» **Work to complete**: Could you output every record again, exactly as given?
= = =
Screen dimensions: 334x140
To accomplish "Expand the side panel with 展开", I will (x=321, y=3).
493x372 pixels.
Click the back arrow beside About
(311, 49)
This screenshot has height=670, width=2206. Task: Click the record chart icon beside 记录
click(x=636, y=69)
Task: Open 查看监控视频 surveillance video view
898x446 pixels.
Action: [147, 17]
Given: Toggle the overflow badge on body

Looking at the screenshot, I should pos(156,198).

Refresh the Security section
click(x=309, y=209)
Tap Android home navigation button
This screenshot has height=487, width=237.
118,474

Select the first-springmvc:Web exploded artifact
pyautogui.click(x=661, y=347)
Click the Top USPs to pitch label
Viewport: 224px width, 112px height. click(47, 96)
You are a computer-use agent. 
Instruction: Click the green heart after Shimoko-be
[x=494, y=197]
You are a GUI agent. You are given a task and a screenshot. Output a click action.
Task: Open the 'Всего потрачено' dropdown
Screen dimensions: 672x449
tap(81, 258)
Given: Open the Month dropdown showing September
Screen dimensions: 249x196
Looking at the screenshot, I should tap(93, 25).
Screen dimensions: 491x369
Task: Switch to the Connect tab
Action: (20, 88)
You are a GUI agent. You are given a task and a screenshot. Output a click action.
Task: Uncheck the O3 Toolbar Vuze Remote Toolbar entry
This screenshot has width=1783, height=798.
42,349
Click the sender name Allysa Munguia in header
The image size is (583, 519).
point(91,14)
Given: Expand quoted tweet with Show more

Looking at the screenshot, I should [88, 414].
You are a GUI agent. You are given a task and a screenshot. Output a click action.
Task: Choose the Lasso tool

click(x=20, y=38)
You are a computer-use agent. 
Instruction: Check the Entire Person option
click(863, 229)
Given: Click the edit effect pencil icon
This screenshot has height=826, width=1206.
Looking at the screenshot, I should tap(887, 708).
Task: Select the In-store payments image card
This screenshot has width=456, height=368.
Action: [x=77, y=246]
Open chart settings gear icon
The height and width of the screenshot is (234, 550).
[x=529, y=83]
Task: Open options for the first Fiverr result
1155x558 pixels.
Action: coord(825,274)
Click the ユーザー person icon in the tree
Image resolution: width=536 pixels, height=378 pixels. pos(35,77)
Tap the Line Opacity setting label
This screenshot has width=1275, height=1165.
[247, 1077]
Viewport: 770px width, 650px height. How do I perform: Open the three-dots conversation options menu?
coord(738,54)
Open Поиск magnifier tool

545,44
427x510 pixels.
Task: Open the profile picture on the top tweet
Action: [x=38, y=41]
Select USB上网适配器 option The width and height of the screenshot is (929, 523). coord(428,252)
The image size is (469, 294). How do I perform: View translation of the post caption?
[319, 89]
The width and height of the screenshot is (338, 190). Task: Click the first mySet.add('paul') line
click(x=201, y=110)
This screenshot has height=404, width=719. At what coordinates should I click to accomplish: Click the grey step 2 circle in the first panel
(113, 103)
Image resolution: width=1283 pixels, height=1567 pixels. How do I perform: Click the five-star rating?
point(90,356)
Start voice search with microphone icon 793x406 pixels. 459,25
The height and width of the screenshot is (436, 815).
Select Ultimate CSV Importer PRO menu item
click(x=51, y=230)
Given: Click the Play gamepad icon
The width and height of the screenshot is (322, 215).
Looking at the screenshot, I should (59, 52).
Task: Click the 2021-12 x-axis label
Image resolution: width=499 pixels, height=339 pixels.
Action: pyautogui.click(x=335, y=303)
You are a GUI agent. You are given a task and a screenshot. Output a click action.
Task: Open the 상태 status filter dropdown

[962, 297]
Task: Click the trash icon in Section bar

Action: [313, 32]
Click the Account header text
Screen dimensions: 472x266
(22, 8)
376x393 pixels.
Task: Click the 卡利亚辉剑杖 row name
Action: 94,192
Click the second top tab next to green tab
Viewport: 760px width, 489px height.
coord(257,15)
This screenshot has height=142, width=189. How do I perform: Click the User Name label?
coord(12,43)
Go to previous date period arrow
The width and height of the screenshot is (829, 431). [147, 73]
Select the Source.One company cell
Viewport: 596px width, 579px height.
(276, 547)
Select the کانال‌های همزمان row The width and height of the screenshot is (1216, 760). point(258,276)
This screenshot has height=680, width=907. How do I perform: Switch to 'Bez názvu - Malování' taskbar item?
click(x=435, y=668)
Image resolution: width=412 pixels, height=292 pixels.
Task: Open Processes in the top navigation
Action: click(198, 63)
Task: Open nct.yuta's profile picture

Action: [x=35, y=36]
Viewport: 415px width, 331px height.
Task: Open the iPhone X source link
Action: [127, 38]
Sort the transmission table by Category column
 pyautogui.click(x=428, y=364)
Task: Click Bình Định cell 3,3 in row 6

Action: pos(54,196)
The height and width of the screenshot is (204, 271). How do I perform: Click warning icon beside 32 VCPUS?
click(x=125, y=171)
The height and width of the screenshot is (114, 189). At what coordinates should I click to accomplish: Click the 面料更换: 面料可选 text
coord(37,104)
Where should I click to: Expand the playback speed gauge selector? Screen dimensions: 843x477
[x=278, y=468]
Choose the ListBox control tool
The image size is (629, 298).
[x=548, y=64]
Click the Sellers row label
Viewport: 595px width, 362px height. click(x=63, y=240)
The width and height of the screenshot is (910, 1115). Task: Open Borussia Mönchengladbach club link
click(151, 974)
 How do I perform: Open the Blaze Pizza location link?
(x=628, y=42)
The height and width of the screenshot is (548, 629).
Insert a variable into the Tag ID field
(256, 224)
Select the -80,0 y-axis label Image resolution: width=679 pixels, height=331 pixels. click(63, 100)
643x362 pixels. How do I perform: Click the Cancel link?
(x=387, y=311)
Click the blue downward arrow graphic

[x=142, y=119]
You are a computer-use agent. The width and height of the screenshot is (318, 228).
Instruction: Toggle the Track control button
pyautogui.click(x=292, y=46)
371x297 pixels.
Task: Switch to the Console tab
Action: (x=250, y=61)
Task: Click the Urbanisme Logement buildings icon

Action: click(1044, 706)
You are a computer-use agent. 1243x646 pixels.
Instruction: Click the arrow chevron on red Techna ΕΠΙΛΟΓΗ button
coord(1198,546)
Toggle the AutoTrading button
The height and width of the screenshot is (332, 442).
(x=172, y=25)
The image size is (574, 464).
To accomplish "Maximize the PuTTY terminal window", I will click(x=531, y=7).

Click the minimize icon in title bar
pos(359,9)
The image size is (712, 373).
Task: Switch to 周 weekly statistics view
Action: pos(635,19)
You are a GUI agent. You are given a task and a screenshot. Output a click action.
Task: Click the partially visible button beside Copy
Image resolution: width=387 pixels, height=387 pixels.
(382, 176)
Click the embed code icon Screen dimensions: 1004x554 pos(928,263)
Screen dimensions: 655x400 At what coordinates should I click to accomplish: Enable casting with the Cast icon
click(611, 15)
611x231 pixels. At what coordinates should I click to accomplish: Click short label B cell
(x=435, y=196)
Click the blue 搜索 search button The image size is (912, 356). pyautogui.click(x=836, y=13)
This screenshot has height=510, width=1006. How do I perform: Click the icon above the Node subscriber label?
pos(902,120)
= = =
» **Output for this task**:
Screen dimensions: 334x140
To accomplish "Expand the side panel with 展开", I will (x=321, y=3).
493x372 pixels.
Click the back arrow beside About
(311, 49)
This screenshot has height=670, width=2206. Task: Click the record chart icon beside 记录
click(x=636, y=69)
Task: Open 查看监控视频 surveillance video view
898x446 pixels.
Action: [147, 17]
Given: Toggle the overflow badge on body

Looking at the screenshot, I should pos(156,198).

Refresh the Security section
click(x=309, y=209)
Tap Android home navigation button
This screenshot has height=487, width=237.
118,474

Select the first-springmvc:Web exploded artifact
pyautogui.click(x=661, y=347)
Click the Top USPs to pitch label
Viewport: 224px width, 112px height. click(47, 96)
You are a computer-use agent. 
Instruction: Click the green heart after Shimoko-be
[x=494, y=197]
You are a GUI agent. You are given a task and a screenshot. Output a click action.
Task: Open the 'Всего потрачено' dropdown
Screen dimensions: 672x449
tap(81, 258)
Given: Open the Month dropdown showing September
Screen dimensions: 249x196
Looking at the screenshot, I should tap(93, 25).
Screen dimensions: 491x369
Task: Switch to the Connect tab
Action: (20, 88)
You are a GUI agent. You are given a task and a screenshot. Output a click action.
Task: Uncheck the O3 Toolbar Vuze Remote Toolbar entry
This screenshot has width=1783, height=798.
42,349
Click the sender name Allysa Munguia in header
The image size is (583, 519).
point(91,14)
Given: Expand quoted tweet with Show more

Looking at the screenshot, I should [88, 414].
You are a GUI agent. You are given a task and a screenshot. Output a click action.
Task: Choose the Lasso tool

click(x=20, y=38)
You are a computer-use agent. 
Instruction: Check the Entire Person option
click(863, 229)
Given: Click the edit effect pencil icon
This screenshot has height=826, width=1206.
Looking at the screenshot, I should tap(887, 708).
Task: Select the In-store payments image card
This screenshot has width=456, height=368.
Action: [x=77, y=246]
Open chart settings gear icon
The height and width of the screenshot is (234, 550).
[x=529, y=83]
Task: Open options for the first Fiverr result
1155x558 pixels.
Action: coord(825,274)
Click the ユーザー person icon in the tree
Image resolution: width=536 pixels, height=378 pixels. pos(35,77)
Tap the Line Opacity setting label
This screenshot has width=1275, height=1165.
[247, 1077]
Viewport: 770px width, 650px height. How do I perform: Open the three-dots conversation options menu?
coord(738,54)
Open Поиск magnifier tool

545,44
427x510 pixels.
Task: Open the profile picture on the top tweet
Action: [x=38, y=41]
Select USB上网适配器 option The width and height of the screenshot is (929, 523). coord(428,252)
The image size is (469, 294). How do I perform: View translation of the post caption?
[319, 89]
The width and height of the screenshot is (338, 190). Task: Click the first mySet.add('paul') line
click(x=201, y=110)
This screenshot has height=404, width=719. At what coordinates should I click to accomplish: Click the grey step 2 circle in the first panel
(113, 103)
Image resolution: width=1283 pixels, height=1567 pixels. How do I perform: Click the five-star rating?
point(90,356)
Start voice search with microphone icon 793x406 pixels. 459,25
The height and width of the screenshot is (436, 815).
Select Ultimate CSV Importer PRO menu item
click(x=51, y=230)
Given: Click the Play gamepad icon
The width and height of the screenshot is (322, 215).
Looking at the screenshot, I should (59, 52).
Task: Click the 2021-12 x-axis label
Image resolution: width=499 pixels, height=339 pixels.
Action: pyautogui.click(x=335, y=303)
You are a GUI agent. You are given a task and a screenshot. Output a click action.
Task: Open the 상태 status filter dropdown

[962, 297]
Task: Click the trash icon in Section bar

Action: [313, 32]
Click the Account header text
Screen dimensions: 472x266
(22, 8)
376x393 pixels.
Task: Click the 卡利亚辉剑杖 row name
Action: 94,192
Click the second top tab next to green tab
Viewport: 760px width, 489px height.
coord(257,15)
This screenshot has height=142, width=189. How do I perform: Click the User Name label?
coord(12,43)
Go to previous date period arrow
The width and height of the screenshot is (829, 431). [147, 73]
Select the Source.One company cell
Viewport: 596px width, 579px height.
(276, 547)
Select the کانال‌های همزمان row The width and height of the screenshot is (1216, 760). point(258,276)
This screenshot has height=680, width=907. How do I perform: Switch to 'Bez názvu - Malování' taskbar item?
click(x=435, y=668)
Image resolution: width=412 pixels, height=292 pixels.
Task: Open Processes in the top navigation
Action: click(198, 63)
Task: Open nct.yuta's profile picture

Action: [x=35, y=36]
Viewport: 415px width, 331px height.
Task: Open the iPhone X source link
Action: [127, 38]
Sort the transmission table by Category column
 pyautogui.click(x=428, y=364)
Task: Click Bình Định cell 3,3 in row 6

Action: pos(54,196)
The height and width of the screenshot is (204, 271). How do I perform: Click warning icon beside 32 VCPUS?
click(x=125, y=171)
The height and width of the screenshot is (114, 189). At what coordinates should I click to accomplish: Click the 面料更换: 面料可选 text
coord(37,104)
Where should I click to: Expand the playback speed gauge selector? Screen dimensions: 843x477
[x=278, y=468]
Choose the ListBox control tool
The image size is (629, 298).
[x=548, y=64]
Click the Sellers row label
Viewport: 595px width, 362px height. click(x=63, y=240)
The width and height of the screenshot is (910, 1115). Task: Open Borussia Mönchengladbach club link
click(151, 974)
 How do I perform: Open the Blaze Pizza location link?
(x=628, y=42)
The height and width of the screenshot is (548, 629).
Insert a variable into the Tag ID field
(256, 224)
Select the -80,0 y-axis label Image resolution: width=679 pixels, height=331 pixels. click(63, 100)
643x362 pixels. How do I perform: Click the Cancel link?
(x=387, y=311)
Click the blue downward arrow graphic

[x=142, y=119]
You are a computer-use agent. The width and height of the screenshot is (318, 228).
Instruction: Toggle the Track control button
pyautogui.click(x=292, y=46)
371x297 pixels.
Task: Switch to the Console tab
Action: (x=250, y=61)
Task: Click the Urbanisme Logement buildings icon

Action: click(1044, 706)
You are a computer-use agent. 1243x646 pixels.
Instruction: Click the arrow chevron on red Techna ΕΠΙΛΟΓΗ button
coord(1198,546)
Toggle the AutoTrading button
The height and width of the screenshot is (332, 442).
(x=172, y=25)
The image size is (574, 464).
To accomplish "Maximize the PuTTY terminal window", I will click(x=531, y=7).

Click the minimize icon in title bar
pos(359,9)
The image size is (712, 373).
Task: Switch to 周 weekly statistics view
Action: pos(635,19)
You are a GUI agent. You are given a task and a screenshot. Output a click action.
Task: Click the partially visible button beside Copy
Image resolution: width=387 pixels, height=387 pixels.
(382, 176)
Click the embed code icon Screen dimensions: 1004x554 pos(928,263)
Screen dimensions: 655x400 At what coordinates should I click to accomplish: Enable casting with the Cast icon
click(611, 15)
611x231 pixels. At what coordinates should I click to accomplish: Click short label B cell
(x=435, y=196)
Click the blue 搜索 search button The image size is (912, 356). pyautogui.click(x=836, y=13)
This screenshot has height=510, width=1006. How do I perform: Click the icon above the Node subscriber label?
pos(902,120)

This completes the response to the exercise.